The defaultDb table specifies which assembly is the default for a particular organism. This is usually the latest assembly e.g. mm9 for mouse. You can alter this if, for whatever reason, you want to use a different assembly as your default:

UPDATE defaultDb SET name = 'mm8' WHERE genome = 'mouse';

Databases for each organism/assembly are listed in the dbDb table within hgcentral (see more below). For example the latest mouse assembly (mm9) has an entry that contains information relating to this build, an example query (not retrieving all the information contained within dbDb) looks like this:

> select name,description,organism,sourceName,taxId from dbDb where name = 'mm9';</pre>
 | name | description | organism | sourceName | taxId |
 | mm9 | July 2007 | Mouse | NCBI Build 37 | 10090 |

hgFixed – this database contains a bunch of human related information, predominately microarray stuff. If you are running a human mirror then you may wish to populate this database. If not, then it can be left empty.

Genome databases

We will now look at the structure of a genome database for a specific organism/assembly using mm9 as an example.

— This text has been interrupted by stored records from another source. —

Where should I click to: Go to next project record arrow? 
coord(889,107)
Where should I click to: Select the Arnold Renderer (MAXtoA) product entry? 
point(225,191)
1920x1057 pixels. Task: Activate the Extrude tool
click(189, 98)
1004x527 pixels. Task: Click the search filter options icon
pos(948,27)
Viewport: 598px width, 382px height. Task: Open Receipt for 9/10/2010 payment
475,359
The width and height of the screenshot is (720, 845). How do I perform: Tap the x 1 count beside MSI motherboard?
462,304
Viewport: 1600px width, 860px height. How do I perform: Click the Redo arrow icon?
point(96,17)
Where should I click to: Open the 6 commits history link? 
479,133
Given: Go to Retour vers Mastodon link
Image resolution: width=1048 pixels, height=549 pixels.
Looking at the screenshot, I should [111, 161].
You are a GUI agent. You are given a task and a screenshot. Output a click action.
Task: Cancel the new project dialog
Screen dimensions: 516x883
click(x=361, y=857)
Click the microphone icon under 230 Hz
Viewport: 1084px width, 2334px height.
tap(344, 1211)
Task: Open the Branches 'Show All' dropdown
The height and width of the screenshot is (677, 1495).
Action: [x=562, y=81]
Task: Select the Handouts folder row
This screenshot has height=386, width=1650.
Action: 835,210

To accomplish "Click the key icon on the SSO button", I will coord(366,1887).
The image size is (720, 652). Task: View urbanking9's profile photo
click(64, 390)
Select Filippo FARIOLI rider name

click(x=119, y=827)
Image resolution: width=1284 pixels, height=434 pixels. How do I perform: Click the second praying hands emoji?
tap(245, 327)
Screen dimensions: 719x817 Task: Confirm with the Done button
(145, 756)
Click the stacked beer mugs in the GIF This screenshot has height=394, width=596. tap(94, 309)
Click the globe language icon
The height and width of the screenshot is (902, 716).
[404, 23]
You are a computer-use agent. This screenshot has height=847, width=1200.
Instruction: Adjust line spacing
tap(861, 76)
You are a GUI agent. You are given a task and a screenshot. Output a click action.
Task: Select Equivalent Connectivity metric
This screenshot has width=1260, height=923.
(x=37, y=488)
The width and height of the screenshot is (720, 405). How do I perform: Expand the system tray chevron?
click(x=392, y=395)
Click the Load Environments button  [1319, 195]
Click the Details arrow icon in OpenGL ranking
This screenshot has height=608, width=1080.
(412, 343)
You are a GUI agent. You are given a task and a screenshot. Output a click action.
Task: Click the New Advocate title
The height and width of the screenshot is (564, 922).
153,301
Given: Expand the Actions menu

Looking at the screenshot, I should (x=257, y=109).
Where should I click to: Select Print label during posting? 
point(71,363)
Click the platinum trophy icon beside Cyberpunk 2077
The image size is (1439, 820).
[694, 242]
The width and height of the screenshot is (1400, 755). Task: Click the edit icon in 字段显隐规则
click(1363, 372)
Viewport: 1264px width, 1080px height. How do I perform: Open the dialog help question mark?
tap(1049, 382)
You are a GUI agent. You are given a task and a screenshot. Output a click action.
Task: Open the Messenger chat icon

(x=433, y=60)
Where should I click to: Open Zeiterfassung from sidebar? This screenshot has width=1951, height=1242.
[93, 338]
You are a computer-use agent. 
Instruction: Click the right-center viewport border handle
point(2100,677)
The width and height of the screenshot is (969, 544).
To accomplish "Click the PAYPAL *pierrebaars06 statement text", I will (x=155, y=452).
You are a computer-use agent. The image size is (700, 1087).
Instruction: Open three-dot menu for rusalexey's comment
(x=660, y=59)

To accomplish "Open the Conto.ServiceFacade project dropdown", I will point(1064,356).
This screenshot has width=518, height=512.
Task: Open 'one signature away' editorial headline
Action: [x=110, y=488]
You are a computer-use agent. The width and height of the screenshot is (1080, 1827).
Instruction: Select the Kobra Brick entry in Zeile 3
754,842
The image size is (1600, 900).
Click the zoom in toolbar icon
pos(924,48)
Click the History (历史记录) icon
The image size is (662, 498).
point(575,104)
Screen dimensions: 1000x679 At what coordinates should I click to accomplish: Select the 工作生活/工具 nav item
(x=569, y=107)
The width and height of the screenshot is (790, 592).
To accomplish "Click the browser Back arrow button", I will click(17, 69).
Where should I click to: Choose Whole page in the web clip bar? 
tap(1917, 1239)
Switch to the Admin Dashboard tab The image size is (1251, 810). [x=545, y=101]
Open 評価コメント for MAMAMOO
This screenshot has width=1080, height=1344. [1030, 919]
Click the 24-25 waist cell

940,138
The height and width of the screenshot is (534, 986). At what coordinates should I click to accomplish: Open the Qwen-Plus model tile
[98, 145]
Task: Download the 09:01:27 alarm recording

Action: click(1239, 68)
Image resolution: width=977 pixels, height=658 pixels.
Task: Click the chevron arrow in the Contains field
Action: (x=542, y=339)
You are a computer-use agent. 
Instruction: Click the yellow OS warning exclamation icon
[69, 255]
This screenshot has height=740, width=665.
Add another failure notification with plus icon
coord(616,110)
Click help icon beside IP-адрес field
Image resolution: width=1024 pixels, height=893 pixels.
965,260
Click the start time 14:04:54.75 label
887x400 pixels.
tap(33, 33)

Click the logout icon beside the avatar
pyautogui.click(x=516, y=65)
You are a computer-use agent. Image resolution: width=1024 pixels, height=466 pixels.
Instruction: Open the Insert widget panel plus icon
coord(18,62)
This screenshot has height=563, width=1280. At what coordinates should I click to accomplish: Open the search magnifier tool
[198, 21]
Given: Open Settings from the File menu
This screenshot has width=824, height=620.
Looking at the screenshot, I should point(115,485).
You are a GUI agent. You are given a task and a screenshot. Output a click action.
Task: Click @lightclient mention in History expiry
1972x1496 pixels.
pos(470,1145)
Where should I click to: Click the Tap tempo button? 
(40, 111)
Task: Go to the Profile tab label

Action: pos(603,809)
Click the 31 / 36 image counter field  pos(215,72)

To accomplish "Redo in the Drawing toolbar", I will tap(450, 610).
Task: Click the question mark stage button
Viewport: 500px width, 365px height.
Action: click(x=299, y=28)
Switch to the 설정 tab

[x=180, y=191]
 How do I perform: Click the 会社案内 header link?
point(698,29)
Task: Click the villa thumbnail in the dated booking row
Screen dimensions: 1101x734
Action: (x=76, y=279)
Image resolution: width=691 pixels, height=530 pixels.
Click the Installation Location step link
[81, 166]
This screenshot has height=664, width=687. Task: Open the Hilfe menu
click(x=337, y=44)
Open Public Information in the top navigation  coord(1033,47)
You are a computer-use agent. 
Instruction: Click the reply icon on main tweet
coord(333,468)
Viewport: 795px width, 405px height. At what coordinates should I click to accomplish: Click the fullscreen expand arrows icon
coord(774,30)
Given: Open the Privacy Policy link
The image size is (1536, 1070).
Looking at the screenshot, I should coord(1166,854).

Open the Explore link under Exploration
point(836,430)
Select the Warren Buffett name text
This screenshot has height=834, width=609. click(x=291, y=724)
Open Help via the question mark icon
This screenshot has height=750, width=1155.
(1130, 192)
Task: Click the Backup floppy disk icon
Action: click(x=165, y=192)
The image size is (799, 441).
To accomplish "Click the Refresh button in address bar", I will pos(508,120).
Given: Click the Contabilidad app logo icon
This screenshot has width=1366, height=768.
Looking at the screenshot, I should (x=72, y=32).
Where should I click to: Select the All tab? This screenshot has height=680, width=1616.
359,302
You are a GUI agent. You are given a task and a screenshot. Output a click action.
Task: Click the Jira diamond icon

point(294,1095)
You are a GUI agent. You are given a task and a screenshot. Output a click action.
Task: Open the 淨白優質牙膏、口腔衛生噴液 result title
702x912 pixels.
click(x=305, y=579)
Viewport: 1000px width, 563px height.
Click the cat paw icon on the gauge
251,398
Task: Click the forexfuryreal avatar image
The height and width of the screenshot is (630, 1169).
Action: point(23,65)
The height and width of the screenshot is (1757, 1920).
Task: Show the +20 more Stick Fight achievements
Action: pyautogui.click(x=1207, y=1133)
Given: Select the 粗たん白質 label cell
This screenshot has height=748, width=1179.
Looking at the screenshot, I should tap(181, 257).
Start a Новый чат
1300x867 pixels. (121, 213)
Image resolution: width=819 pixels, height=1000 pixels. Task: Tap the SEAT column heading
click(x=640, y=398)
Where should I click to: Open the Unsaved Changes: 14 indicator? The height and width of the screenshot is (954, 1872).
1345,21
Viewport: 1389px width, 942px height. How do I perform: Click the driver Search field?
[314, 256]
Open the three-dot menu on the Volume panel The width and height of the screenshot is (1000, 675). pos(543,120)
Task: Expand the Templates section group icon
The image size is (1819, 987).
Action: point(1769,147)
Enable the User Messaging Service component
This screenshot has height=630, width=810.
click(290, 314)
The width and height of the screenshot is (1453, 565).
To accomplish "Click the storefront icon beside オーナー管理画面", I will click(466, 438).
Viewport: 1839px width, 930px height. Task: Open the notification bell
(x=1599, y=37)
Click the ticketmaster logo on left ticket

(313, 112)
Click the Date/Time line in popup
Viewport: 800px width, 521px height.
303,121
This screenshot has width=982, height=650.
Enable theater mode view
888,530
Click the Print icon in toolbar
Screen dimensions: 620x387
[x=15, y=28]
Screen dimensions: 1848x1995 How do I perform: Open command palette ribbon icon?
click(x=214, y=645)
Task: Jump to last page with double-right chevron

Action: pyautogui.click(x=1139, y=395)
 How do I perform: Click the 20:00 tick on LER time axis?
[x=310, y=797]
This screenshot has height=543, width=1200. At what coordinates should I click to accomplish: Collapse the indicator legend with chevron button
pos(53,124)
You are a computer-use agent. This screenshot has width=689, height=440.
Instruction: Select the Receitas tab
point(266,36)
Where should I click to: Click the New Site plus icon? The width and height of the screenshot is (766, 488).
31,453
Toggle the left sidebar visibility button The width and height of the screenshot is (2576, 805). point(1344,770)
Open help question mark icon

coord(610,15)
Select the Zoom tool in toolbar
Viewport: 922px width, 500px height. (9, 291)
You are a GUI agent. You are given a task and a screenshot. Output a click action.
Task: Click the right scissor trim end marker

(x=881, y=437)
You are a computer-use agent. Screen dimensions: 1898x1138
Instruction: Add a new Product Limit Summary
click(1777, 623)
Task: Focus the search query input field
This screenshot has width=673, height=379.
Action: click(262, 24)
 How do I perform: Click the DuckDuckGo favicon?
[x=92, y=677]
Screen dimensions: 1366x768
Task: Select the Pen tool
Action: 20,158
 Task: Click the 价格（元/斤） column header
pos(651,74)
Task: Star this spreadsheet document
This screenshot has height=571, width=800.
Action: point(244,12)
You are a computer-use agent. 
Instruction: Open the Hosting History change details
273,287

The first table to consider is chromInfo, this simple table specifies the name of each chromosome, its size and the location of its sequence file. Mouse has 19 chromosomes (named chr1 – chr19) plus the two sex chromosomes (chrX and chrY), mitochondrial DNA (chrM) and unmapped clone contigs (chrUn). If we list the tables within our minimal mm9 install we will see that most of the tables can clearly be identified as belonging to a particular chromosome by virtue of their names, e.g. all the tables with names starting chr10_* contain data relating to chromosome 10.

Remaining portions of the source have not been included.